[78-L] What is a Savannah Band?
Kristjan Saag
saag at telia.com.invalid
Wed Nov 29 14:19:00 PST 2017
On 2017-11-29 20:19, David Lennick wrote:
> And what did Havana have to do with the Savoy Havana Band?
Here's what (adding to John Wright's note):
"In 1919, Bert Ralton an American Saxophonist, left Art Hickman's band
in New York City, went to Havana, Cuba, and formed his own band. About
1920/1, he arrived in England, and, in March of 1922, his New York
Havana Band played at London's Coliseum. A few months later they opened
at the Savoy Hotel as the Savoy Havana Band. On April 23, 1922, they
first broadcast from a BBC studio, and 5 months later became the first
dance band to have regular, weekly broadcasts remoted from the Savoy Hotel"
From:
https://famoushotels.org/news/savoy-and-popular-music
On the other hand: the Caribbean touch was very light in the Savoy
Havana Band's repertoire. Andrew Homzy writes:
"In their repertoire was both "Hard Hearted Havanna" and "Havana Nagila”

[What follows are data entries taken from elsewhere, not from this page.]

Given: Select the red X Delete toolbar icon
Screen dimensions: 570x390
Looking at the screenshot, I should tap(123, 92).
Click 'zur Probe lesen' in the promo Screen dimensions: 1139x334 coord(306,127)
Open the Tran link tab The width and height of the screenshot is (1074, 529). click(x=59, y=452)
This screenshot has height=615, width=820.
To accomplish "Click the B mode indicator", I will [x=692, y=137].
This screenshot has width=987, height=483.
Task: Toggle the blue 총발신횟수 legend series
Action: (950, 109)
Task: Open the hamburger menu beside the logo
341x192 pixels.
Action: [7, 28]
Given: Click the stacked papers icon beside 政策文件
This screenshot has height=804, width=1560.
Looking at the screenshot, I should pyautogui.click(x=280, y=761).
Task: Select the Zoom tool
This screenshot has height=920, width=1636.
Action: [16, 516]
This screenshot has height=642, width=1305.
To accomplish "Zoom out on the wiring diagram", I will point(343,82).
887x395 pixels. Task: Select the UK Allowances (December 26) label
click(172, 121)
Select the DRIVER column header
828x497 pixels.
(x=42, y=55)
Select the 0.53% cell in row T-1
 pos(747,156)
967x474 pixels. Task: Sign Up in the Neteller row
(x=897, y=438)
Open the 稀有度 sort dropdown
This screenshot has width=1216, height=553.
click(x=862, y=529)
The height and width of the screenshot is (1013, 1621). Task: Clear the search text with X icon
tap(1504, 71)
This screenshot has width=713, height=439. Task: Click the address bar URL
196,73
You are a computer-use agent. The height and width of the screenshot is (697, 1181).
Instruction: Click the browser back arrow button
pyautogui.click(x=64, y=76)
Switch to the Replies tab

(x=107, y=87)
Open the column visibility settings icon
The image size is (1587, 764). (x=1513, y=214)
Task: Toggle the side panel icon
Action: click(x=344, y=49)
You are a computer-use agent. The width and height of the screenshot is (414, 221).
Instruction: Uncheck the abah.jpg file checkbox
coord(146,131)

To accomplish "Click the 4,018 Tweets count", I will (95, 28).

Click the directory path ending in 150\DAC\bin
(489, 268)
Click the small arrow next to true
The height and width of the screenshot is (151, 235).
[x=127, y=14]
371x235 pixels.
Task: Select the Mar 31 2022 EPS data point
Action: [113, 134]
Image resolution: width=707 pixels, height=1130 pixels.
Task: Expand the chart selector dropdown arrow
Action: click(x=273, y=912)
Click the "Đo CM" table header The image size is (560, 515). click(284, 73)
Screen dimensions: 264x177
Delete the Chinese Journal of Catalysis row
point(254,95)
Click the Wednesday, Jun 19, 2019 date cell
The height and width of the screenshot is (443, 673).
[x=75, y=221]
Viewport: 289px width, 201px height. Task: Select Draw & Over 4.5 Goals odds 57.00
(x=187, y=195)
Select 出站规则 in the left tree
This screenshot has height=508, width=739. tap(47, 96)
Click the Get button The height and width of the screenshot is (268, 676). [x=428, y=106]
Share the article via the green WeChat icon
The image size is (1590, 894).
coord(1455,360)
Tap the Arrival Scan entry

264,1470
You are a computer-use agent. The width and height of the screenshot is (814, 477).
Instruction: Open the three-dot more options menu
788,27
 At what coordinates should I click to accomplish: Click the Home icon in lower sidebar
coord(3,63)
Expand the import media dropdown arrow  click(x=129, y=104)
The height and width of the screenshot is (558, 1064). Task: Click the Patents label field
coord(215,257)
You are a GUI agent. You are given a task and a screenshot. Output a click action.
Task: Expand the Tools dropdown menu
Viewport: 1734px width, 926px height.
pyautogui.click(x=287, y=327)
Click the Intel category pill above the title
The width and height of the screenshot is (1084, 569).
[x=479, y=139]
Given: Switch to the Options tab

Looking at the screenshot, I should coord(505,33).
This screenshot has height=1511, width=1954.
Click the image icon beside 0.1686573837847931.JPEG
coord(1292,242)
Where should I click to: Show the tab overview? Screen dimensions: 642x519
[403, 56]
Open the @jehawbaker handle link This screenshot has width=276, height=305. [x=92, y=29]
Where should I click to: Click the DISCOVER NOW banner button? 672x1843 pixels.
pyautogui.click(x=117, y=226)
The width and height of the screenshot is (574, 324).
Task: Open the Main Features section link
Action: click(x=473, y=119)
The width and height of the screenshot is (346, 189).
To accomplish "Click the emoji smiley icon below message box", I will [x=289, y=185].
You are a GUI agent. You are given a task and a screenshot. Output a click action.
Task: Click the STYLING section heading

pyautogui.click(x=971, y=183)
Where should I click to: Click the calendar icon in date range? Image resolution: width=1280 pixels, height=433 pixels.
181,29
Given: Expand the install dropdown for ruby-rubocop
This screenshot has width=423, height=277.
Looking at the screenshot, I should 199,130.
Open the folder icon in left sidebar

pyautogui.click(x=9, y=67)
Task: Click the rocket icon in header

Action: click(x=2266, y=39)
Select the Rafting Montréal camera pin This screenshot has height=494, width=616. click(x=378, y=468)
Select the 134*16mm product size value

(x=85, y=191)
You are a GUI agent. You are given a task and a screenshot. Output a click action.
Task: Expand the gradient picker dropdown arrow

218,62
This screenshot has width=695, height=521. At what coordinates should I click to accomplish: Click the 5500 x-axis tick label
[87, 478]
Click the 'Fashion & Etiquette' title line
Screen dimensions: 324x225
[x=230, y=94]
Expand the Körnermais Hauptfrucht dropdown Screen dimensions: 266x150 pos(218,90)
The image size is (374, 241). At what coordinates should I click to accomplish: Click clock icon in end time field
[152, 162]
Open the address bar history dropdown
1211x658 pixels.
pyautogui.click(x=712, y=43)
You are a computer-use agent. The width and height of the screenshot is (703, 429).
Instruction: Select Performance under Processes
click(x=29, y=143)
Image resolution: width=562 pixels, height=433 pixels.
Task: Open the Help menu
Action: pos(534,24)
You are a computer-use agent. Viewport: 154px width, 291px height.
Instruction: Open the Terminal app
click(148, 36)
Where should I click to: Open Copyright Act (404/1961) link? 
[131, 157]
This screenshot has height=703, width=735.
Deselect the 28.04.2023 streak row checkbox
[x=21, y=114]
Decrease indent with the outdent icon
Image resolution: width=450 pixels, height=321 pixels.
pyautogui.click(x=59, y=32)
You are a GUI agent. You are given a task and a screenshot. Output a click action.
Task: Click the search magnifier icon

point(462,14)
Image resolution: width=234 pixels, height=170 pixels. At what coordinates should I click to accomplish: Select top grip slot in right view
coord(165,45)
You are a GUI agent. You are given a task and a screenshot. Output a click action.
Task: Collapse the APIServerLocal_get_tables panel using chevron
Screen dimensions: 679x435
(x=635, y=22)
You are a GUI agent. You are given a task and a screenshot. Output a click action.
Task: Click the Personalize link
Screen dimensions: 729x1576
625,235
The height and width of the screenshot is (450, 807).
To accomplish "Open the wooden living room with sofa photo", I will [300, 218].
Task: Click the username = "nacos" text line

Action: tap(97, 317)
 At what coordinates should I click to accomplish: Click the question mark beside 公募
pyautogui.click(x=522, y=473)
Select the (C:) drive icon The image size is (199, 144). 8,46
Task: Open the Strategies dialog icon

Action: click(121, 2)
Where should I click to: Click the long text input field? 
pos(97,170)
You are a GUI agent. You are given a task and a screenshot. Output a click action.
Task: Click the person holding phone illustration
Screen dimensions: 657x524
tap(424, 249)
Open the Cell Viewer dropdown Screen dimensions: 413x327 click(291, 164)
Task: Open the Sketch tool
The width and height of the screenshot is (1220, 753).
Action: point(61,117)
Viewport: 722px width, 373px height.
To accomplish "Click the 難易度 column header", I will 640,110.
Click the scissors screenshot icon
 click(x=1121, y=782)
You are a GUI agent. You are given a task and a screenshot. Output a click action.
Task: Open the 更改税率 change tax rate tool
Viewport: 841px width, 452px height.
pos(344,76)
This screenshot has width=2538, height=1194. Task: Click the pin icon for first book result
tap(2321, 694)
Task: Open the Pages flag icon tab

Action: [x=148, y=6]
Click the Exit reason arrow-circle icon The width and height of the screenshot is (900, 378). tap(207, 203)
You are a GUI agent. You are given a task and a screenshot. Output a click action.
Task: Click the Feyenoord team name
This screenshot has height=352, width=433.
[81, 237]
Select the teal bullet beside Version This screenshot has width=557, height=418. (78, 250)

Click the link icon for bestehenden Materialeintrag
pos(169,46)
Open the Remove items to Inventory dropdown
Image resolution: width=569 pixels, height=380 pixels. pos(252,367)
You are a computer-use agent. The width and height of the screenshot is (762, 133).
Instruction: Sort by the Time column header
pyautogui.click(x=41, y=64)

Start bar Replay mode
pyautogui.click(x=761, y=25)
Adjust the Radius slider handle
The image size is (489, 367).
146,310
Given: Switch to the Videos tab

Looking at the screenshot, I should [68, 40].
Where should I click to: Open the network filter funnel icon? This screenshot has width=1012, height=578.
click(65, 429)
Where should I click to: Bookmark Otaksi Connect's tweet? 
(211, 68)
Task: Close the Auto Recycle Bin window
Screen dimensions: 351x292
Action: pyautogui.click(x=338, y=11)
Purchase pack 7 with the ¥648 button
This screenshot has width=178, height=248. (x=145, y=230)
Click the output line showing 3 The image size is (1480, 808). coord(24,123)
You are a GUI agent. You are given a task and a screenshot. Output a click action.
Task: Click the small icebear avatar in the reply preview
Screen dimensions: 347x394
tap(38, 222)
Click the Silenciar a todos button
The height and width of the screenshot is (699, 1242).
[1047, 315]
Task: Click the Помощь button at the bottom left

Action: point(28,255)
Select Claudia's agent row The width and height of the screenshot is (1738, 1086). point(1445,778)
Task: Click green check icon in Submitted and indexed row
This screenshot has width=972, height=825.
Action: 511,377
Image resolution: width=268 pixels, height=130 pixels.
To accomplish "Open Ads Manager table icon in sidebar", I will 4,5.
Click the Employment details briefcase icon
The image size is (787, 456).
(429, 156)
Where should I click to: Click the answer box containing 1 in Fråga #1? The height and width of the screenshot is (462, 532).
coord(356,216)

Good joke. The first title was actually "Hard Hearted Hannah" and the
second a tango called "Havana" by John Schonberger:
https://www.youtube.com/watch?v=r_wMTqVTn5A
Definitely more Caribbean than "Hava Nagila". But that's about it: the
rest of Savoy Havana Band's repertoire was thing like "Don't Cry
Swanee", "A Japanese Sunset" and "Farewell Blues".
But the Caribbean/ Cuban craze hadn't really began. The habanera played
a part in the development of jazz and popular music in the US in the
early 1900's, but as a rhythm and a dance. Cuban music as such,
introduced by Cuban musicians in the US, came about in the late 1920's.
So even the The New York Havana Band seems to be more of an exotic name
than referring to a musical trend or rumour.
Still I'd like to know more about why Savannah was chosen as a symbol
for "music from the south". New Orleans, yes, but Savannah? What
happened in Savannah? Any Georgians around?